For all datasets, SNV detection sensitivity and accuracy was calculated by comparing to the GIAB ‘ground truth’ callset for GM24385 for SNVs with phred score >60. The reference dataset contained 4,756,689, of which 4,319,399 SNVs had a minimum phred score (Q) of 60. See Supplementary Table S5 for raw SNV counts.
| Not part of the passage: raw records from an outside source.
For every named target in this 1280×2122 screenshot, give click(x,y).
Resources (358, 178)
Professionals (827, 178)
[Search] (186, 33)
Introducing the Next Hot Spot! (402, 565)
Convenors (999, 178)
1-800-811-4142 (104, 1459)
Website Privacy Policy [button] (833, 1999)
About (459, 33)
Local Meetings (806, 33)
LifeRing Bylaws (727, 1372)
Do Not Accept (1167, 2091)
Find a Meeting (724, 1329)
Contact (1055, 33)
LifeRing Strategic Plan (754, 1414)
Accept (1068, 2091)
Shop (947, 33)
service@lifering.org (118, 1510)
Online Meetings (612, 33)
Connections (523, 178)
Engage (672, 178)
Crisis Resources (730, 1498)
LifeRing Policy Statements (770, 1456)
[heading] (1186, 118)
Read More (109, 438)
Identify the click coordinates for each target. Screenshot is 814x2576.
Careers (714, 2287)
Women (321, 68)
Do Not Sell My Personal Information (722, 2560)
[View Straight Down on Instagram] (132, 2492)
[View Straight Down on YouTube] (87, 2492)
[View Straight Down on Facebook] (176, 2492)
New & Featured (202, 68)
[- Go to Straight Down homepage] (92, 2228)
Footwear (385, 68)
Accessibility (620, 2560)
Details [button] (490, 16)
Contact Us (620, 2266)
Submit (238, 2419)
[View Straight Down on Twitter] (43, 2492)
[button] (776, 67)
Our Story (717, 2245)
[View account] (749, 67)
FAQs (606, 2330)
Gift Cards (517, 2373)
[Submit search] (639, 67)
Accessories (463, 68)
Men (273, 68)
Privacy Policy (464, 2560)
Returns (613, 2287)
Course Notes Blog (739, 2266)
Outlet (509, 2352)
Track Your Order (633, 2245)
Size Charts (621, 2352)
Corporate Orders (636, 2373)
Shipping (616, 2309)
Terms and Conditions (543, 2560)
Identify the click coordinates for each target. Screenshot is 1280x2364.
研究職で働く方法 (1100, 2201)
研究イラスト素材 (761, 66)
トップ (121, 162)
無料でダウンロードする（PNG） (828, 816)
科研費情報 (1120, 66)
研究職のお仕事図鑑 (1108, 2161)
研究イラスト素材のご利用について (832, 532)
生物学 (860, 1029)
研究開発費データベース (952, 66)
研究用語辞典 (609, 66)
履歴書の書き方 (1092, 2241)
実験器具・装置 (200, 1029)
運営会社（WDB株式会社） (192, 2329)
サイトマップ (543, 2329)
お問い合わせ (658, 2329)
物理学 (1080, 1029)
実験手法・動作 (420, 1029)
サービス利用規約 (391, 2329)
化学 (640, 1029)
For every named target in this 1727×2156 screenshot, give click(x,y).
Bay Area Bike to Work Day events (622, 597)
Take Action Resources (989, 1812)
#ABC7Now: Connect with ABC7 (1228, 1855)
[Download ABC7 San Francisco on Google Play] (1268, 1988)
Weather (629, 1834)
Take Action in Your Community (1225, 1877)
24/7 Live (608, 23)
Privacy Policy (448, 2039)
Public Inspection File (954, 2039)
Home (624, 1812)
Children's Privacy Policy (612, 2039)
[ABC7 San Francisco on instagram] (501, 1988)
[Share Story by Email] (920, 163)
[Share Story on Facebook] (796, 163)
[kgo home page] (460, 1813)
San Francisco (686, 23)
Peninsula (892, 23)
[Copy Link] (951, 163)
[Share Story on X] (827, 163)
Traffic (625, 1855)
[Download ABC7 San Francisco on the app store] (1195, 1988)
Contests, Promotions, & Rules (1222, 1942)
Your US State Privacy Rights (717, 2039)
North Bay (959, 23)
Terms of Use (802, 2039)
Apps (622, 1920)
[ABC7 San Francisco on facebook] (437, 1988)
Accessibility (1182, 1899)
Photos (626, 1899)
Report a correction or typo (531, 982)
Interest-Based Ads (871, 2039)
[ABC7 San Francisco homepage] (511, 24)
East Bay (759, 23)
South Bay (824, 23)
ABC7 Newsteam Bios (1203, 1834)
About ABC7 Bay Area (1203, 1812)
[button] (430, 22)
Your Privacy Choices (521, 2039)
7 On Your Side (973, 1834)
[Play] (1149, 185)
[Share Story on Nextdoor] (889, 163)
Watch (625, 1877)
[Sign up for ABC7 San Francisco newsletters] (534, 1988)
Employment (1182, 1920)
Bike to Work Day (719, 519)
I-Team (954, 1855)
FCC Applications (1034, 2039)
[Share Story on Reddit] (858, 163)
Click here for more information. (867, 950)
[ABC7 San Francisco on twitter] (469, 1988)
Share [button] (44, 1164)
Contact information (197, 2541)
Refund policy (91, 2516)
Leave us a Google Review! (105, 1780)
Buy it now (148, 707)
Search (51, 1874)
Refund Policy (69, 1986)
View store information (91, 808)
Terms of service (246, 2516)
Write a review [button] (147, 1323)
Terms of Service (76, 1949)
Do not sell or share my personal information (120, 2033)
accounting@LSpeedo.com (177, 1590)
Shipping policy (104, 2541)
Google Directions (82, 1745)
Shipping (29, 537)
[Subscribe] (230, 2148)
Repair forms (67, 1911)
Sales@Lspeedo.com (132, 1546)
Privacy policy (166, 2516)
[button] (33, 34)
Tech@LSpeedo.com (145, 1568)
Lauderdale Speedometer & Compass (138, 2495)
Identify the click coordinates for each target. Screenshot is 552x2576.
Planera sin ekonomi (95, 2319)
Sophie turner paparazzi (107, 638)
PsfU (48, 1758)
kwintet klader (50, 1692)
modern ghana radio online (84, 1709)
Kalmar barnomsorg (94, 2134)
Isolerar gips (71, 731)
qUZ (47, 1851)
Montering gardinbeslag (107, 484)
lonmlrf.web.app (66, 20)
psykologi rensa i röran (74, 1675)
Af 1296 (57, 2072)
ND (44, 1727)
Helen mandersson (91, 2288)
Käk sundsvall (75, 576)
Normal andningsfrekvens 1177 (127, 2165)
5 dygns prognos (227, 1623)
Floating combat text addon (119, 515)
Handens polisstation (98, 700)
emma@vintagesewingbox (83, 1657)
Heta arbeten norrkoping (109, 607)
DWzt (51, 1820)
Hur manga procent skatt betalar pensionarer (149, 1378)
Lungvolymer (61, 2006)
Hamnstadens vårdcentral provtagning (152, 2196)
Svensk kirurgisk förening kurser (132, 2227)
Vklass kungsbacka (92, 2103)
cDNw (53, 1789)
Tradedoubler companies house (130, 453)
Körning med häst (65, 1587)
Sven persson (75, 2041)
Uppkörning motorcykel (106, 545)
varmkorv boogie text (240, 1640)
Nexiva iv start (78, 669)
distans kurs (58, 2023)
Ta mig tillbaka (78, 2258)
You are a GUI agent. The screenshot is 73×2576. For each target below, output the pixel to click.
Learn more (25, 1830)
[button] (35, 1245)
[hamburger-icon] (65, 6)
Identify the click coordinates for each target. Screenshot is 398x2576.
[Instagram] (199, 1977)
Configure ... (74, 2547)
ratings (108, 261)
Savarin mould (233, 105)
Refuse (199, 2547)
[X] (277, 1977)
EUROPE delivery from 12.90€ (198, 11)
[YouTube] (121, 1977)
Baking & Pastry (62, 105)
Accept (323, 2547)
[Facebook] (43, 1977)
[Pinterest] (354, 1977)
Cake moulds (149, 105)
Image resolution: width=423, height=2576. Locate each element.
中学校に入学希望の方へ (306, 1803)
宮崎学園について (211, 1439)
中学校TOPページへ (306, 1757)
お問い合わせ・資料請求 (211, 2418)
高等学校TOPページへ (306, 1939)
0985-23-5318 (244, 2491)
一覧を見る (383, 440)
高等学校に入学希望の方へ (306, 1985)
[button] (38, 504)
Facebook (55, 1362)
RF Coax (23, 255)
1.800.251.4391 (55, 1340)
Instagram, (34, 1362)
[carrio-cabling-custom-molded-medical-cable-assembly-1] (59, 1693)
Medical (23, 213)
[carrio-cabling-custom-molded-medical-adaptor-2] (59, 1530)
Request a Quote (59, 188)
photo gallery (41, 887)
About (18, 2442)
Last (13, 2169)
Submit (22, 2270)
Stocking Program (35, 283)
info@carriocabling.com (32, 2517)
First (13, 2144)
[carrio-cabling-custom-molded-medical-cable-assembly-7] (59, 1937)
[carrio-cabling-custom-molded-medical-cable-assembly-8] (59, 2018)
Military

Figure 2Whole genome haplotyping results. (a) Sequence data of haplotype-resolved human genome, GM24385 (19X). From center, phased SNV density and relative read coverage for haplotype 1 (red), phased SNV density and relative read coverage for haplotype 2 (orange), total read coverage (light grey) on a scale from 0 to 25X. The localization of large structural variants is visualized by bands in grey (not drawn to scale). (b) Heatmap of barcode overlap for reads spanning called structural variants with a window size of 250 kb, an 86.0 kb inversion in chromosome 12 (left) and a 40.8 kb heterozygous deletion in chromosome 2 (right). Relative read coverage collapsed for the two haplotypes shown in grey, x and y axis are identical. (c) Barcode-linked reads of a heterozygous deletion identified in chromosome 4, with reads assigned to either haplotype, and where the reads on each line share a mutually exclusive barcode. Reads in the top haplotype (shown in orange) are linked across the deletion spanning 49.5 Kb.